14 Moreover from the time that I was appointed to be their governor in the land of Judah, from the twentieth year even to the thirty-second year of Artaxerxes the king, twelve years, I and my brethren have not eaten the bread of the governor.

15 But the former governors that were before me had been chargeable to the people, and had taken of them bread and wine, besides forty shekels of silver: even their servants bore rule over the people. But I did not so, because of the fear of God.

16 Yea, also I applied myself to this work of the wall, and we bought no fields; and all my servants were gathered thither for the work.

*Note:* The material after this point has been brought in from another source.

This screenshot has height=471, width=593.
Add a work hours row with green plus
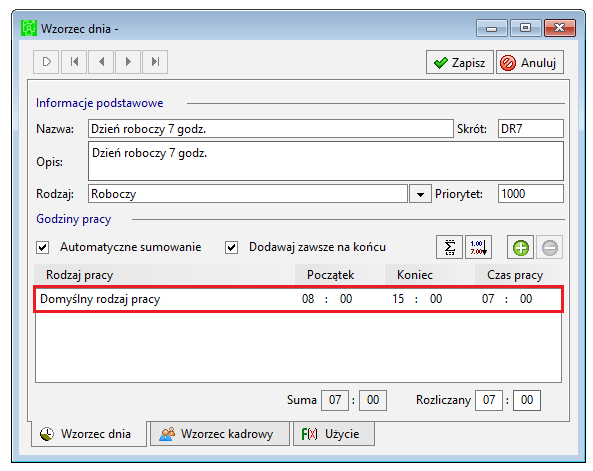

17 And there were at my table a hundred and fifty of the Jews and the rulers, besides those that came to us from among the nations that were about us.

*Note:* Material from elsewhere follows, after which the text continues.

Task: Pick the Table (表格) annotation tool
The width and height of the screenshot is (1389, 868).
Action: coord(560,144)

18 And that which was prepared daily was one ox {and} six choice sheep; also fowls were prepared for me, and once in ten days all sorts of wine in abundance. Yet for all this I demanded not the bread of the governor; for the service was heavy upon this people.

19 Remember for me, my God, for good, all that I have done for this people.

14 Ook van dien dag af, dat hij mij bevolen heeft hun landvoogd te zijn in het land Juda, van het twintigste jaar af, tot het twee en dertigste jaar van den koning Arthahsasta, zijnde twaalf jaren, heb ik, met mijn broederen, het des landvoogds niet gegeten.

15 En de vorige landvoogden, die voor mij geweest zijn, hebben het volk bezwaard, en van hen genomen aan brood en wijn, daarna veertig zilveren sikkelen; ook heersten hun jongens over het volk; maar ik heb alzo niet gedaan, om der vreze Gods wil.

16 Daartoe heb ik ook aan het werk dezes muurs verbeterd, en wij hebben geen land gekocht; en al mijn jongens zijn aldaar verzameld geweest tot het werk.

17 Ook zijn van de Joden en van de overheden honderd en vijftig man, en die van de heidenen, die rondom ons zijn, tot ons kwamen, aan mijn tafel geweest.

18 En wat voor een dag bereid werd, was een os en zes uitgelezen schapen; ook werden mij vogelen bereid, en binnen tien dagen van allen wijn zeer veel; nog heb ik bij dezen het brood des landvoogds niet gezocht, omdat de dienstbaarheid zwaar was over dit volk.

19 Gedenk mijner, mijn God, ten goede, alles, wat ik aan dit volk gedaan heb.